GROSS GEWACHSEN
: Enricos neues Glück

Ein Moment, den man in seinem Leben nie vergessen möchte

Enrico hat mal wieder was am Laufen. Mit einer Frau, die einsvierundneunzig groß ist. Einer gewissen Evelyn, die, wenn sie ihren Arm nach oben streckt, meinen Freund Enrico aussehen lässt wie einen Touristen unterhalb der Freiheitsstatue.

„Meinst du, das wird was Ernstes?“, will ich wissen. Wir sitzen in einer Kneipe in der Kollwitzstraße und stecken unsere Köpfe konspirativ zusammen. Er zuckt mit den Schultern, stutzig wie so oft – und dann auf einmal kommt sie zur Tür herein. Betritt den Raum, hält kurz inne und läuft auf uns zu. Sie sieht sympathisch aus. Und riesig.
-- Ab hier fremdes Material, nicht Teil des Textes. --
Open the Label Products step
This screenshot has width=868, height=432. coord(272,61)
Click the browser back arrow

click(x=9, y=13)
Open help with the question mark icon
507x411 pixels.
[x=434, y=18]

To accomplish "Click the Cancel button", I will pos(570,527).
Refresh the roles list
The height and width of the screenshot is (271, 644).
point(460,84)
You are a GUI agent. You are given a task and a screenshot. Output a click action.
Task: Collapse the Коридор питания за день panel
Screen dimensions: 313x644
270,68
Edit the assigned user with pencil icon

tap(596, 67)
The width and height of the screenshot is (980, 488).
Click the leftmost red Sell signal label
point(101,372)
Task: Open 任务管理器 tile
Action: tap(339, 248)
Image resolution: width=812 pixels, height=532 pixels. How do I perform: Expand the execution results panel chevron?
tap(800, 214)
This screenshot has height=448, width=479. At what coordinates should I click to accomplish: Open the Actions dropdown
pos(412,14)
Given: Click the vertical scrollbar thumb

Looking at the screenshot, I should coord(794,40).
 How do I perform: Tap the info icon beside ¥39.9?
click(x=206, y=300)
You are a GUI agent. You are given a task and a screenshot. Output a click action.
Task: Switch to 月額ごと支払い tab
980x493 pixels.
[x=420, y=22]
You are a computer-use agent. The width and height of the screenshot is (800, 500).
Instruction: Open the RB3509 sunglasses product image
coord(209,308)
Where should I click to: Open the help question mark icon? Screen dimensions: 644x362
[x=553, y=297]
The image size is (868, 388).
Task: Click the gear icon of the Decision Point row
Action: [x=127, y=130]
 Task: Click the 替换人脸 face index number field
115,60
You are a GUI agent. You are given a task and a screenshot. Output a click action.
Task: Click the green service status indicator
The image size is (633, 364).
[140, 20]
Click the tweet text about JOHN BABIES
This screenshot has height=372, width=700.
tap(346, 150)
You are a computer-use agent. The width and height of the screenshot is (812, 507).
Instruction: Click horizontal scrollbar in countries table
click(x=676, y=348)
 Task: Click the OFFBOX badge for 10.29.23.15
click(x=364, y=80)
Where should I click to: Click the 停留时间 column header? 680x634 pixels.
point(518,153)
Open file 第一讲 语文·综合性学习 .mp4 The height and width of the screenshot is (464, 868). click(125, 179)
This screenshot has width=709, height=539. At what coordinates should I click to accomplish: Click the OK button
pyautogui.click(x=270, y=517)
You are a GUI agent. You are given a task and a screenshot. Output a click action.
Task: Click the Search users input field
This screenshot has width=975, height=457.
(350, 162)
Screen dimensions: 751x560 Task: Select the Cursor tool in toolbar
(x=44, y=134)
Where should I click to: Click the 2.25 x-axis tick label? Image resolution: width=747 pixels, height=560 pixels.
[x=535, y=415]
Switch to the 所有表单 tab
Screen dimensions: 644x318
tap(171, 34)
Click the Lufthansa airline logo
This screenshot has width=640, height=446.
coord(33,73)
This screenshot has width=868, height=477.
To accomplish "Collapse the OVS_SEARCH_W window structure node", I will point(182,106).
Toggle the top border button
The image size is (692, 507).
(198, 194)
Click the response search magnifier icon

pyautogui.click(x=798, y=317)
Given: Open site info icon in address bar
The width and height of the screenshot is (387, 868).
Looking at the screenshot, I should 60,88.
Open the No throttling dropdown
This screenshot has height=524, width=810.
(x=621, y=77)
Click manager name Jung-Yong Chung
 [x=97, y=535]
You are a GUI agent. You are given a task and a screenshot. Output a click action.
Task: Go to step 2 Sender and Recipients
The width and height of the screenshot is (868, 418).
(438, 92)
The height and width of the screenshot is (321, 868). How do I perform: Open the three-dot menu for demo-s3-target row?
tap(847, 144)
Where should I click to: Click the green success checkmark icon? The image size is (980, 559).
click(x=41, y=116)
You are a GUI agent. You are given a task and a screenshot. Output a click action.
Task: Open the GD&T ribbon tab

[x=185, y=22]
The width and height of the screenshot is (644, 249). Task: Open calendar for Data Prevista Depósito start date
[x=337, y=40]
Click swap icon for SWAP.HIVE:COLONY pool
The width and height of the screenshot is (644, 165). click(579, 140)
Kurz drauf steht sie an unserem Tisch, gibt Enrico einen Kuss und reckt anschließend ihren linken Arm hinauf in die Luft, um jemandem am Tresen zuzuwinken. Ein Moment, den man in seinem Leben nie wieder vergessen möchte: Die Einsvierundneunzig-Große streckt ihren vermutlich dreiundachtzig Zentimeter langen Arm in die Höhe und wird dabei in meinen Augen zu einer der berühmtesten Sehenswürdigkeiten der Welt, während ein Tourist aus Italien danebensteht und strahlt. Evelyn setzt sich zu uns an den Tisch, und wir drei kommen miteinander ins Plaudern. Ein, zwei Stunden lang.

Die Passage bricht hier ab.